Photo: collaboration spéciale, Félix & Paul

Le jour où nous nous sommes rendue aux studios de Félix & Paul, dans le Vieux-Montréal, il faisait -20°C et un mélange de glace et de neige crissait sous nos pas. À l’intérieur, ça fourmillait de monde, on sentait la fébrilité. Pourtant, lorsque nous avons plongé dans les expériences de réalité virtuelle filmées en 360 degrés par les deux Montréalais à la tête des studios susmentionnés, nous avons eu l’impression de nous être évadée. D’abord dans la forêt, avec les actrices du Wild de Jean-Marc Vallée, Reese Witherspoon et Laura Dern, ou plutôt, avec leurs personnages. Puis dans le loft de Patrick Watson, où le musicien jouait une pièce au piano, sa clope fumant dans le cendrier juste à côté, son chien couché pas trop loin, tranquille. Saisissant.

Défricher le Far West
Depuis hier, le Festival de cinéma Sundance s’est entamé dans l’Utah, à Park et Salt Lake City. Si l’an dernier, la réalité virtuelle était peu présente dans le cadre de l’événement, cette année, ce sont une dizaine d’expériences – car il s’agit bien plus d’«expériences» que de «films» – qui y seront présentées. Parmi elles, trois seront signées par Félix Lajeunesse et Paul Raphaël. Ces deux réalisateurs et artistes visuels montréalais travaillent ensemble depuis une dizaine d’années. Ils ont fait de la pub, du cinéma, des clips et du documentaire avant de se lancer dans la réalité virtuelle filmée.

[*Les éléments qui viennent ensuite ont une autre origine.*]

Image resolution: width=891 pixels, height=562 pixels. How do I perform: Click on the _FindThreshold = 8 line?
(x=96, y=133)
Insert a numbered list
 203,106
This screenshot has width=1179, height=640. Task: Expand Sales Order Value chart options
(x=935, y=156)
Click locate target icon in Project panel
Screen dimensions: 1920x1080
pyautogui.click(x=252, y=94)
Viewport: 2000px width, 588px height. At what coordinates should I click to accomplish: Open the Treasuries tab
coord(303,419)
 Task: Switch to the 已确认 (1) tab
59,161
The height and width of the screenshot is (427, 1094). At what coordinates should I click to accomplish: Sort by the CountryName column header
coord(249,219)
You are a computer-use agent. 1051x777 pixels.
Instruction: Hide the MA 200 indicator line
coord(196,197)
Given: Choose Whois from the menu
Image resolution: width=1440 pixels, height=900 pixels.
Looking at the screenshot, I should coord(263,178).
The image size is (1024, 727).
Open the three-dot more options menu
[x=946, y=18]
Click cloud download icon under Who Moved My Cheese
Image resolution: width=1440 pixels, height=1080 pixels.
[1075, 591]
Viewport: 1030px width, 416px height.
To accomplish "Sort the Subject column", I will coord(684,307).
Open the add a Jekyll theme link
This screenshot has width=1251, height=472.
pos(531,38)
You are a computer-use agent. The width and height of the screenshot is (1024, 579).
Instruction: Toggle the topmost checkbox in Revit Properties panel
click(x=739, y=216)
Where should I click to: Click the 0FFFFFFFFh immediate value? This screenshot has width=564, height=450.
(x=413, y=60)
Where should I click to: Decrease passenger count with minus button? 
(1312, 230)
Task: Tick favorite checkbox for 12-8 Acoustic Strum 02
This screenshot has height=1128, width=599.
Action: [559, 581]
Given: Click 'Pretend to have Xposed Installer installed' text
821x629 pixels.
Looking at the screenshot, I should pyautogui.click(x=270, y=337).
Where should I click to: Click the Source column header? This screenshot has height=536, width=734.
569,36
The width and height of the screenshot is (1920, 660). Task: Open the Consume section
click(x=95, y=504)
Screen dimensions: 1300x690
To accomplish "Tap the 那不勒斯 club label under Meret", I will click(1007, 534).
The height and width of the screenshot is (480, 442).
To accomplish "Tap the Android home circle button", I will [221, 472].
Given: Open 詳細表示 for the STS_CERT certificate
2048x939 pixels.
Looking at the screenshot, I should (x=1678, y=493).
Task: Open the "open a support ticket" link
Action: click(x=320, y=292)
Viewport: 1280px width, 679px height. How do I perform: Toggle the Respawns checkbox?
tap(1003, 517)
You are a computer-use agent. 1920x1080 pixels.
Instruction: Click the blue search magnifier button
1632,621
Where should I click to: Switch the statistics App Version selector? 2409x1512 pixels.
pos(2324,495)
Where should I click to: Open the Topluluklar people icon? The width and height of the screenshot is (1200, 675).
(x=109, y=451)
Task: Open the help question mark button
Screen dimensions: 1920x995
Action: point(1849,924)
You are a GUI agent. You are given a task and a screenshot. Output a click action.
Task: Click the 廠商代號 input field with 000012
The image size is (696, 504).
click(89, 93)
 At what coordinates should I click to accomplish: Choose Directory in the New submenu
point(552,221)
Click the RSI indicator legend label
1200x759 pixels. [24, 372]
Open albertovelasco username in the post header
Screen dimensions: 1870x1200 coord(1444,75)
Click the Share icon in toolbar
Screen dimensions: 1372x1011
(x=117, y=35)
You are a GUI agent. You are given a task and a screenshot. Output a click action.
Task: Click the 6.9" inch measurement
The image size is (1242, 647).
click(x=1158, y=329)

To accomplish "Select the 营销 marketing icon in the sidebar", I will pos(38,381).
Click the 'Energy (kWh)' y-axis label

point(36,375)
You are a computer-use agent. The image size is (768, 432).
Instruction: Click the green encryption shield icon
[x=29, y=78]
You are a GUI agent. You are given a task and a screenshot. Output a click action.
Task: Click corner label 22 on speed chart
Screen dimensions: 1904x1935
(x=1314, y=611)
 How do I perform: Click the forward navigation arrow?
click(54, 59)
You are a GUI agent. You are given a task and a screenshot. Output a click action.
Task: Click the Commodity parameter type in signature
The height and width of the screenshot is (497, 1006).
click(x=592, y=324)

«Je pense que la chose qui nous attirait le plus dans ce médium, c’était cette espèce de sentiment de nous retrouver dans le Far West», remarque Félix Lajeunesse.

Et c’est vrai qu’en allant explorer la «RV», comme ils disent, les deux comparses se retrouvaient en terrain à peine défriché. «Il y a un an et quelques mois, quand on a commencé, personne ne comprenait ce que l’on essayait de faire! C’était perçu comme de l’expérimentation qui avoisinait la science-fiction. Les choses se sont précipitées beaucoup plus rapidement que n’importe quel observateur aurait pu l’imaginer. On est passés d’un manque d’intérêt quasi général à un embrasement de la presse et des médias.»

Aux États-Unis, les fort sympathiques F. & P. présenteront notamment Strangers with Patrick Watson. D’une durée de cinq minutes, cette œuvre nous permet de «passer un moment» avec le musicien montréalais. Presque pour vrai.

Résumé de l’expérience? Lorsque nous enfilons le casque et les écouteurs, nous nous retrouvons au centre d’une pièce. À notre gauche, Pat Watson, assis au piano, joue et chante. Devant nous, les fenêtres donnent sur la ville. Derrière, un palmier cache une affiche. Le chien de l’artiste est couché sur le sol. Nous avons réellement l’impression d’être là. Et nous savons qu’on n’y est pas vraiment, mais nous tendons quand même la main vers l’animal, un coup que, tsé…

Tout repenser
Felix & Paul Réalité virtuelle casque
Si «la réalité virtuelle générée à l’ordinateur existe quand même depuis longtemps, la réalité virtuelle filmée est plus récente», rappelle Paul Raphaël. «Il y a quatre, cinq ans, on a commencé à explorer le cinéma 3D, en essayant d’utiliser ce médium de façon plus ‘‘expérientielle’’ que le faisait le cinéma. Lorsque la réalité virtuelle est sortie ‘‘pour vrai’’, on a sauté dessus», se souvient-il.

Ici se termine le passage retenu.